GIVEN DATA ->
● ● ● ● ● ● ●

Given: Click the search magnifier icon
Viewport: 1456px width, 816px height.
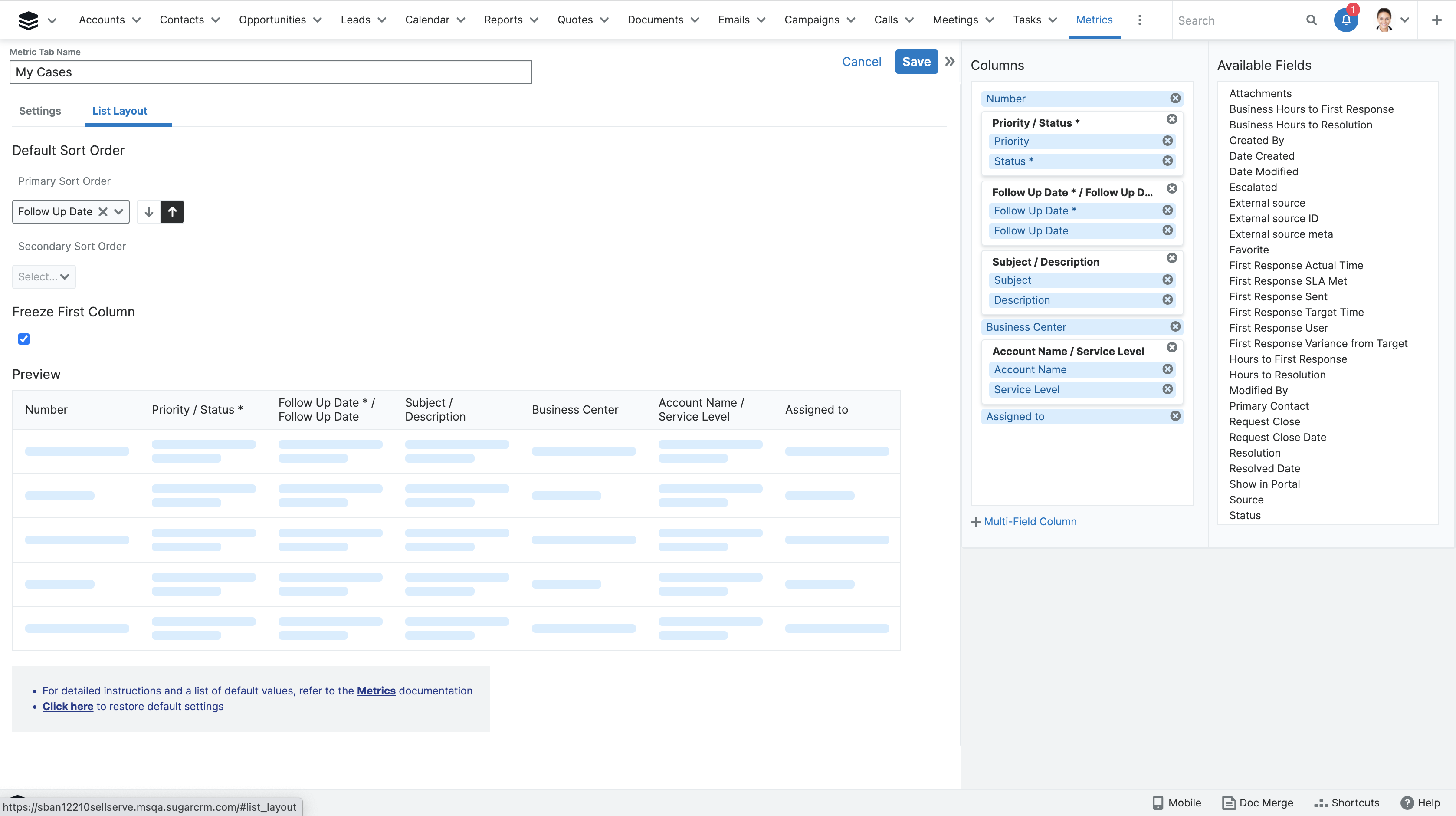Looking at the screenshot, I should (x=1311, y=20).
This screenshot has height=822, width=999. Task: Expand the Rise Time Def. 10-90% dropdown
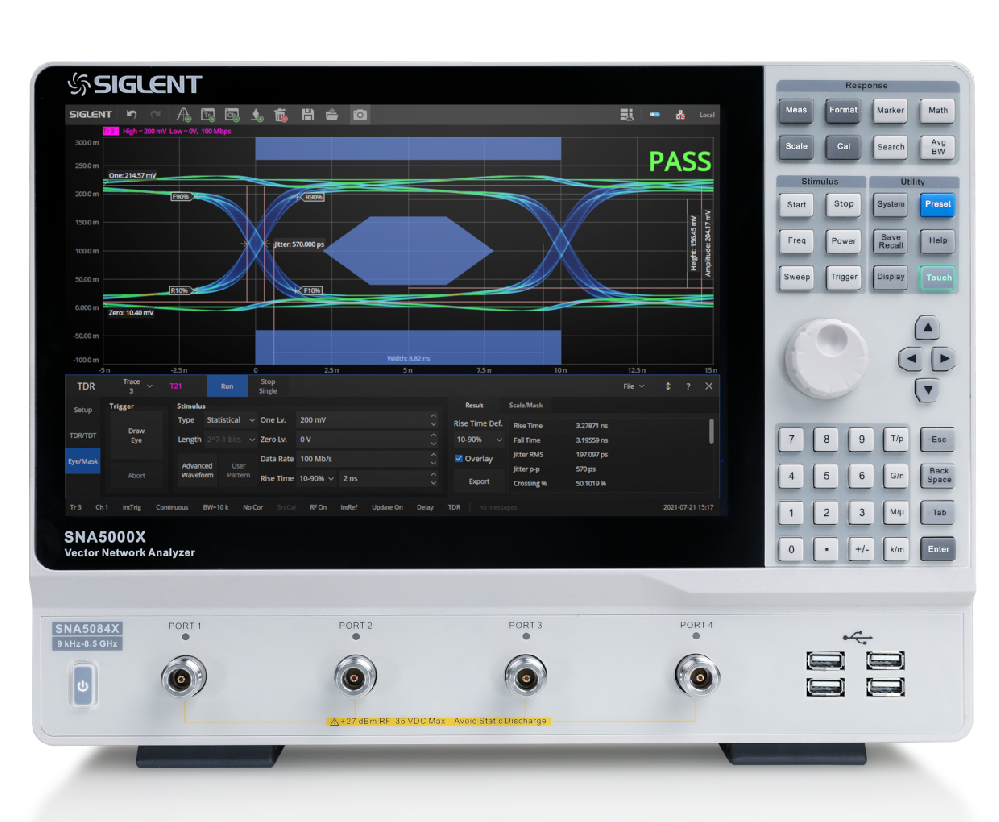pyautogui.click(x=479, y=440)
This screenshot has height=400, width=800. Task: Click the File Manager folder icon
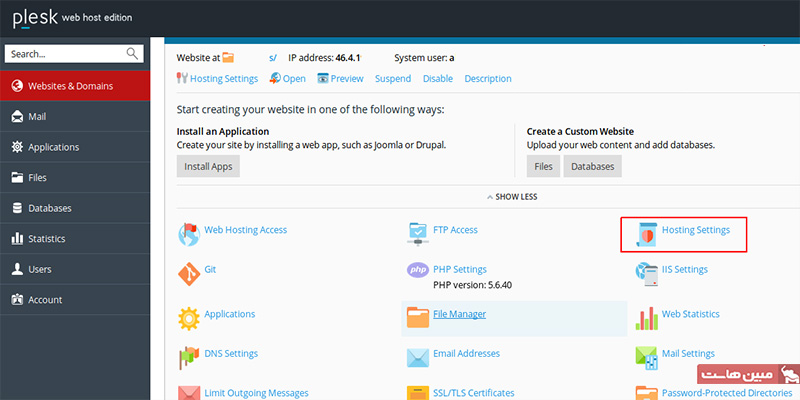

● ● ● ● ● ● ●

REQUIRED TASK ->
Extract every line in the rows above that contains the string "This", copying each such line in full.

SOLUTION TO THE PROBLEM ->
This screenshot has height=822, width=999. Task: Expand the Rise Time Def. 10-90% dropdown
This screenshot has height=400, width=800. Task: Click the File Manager folder icon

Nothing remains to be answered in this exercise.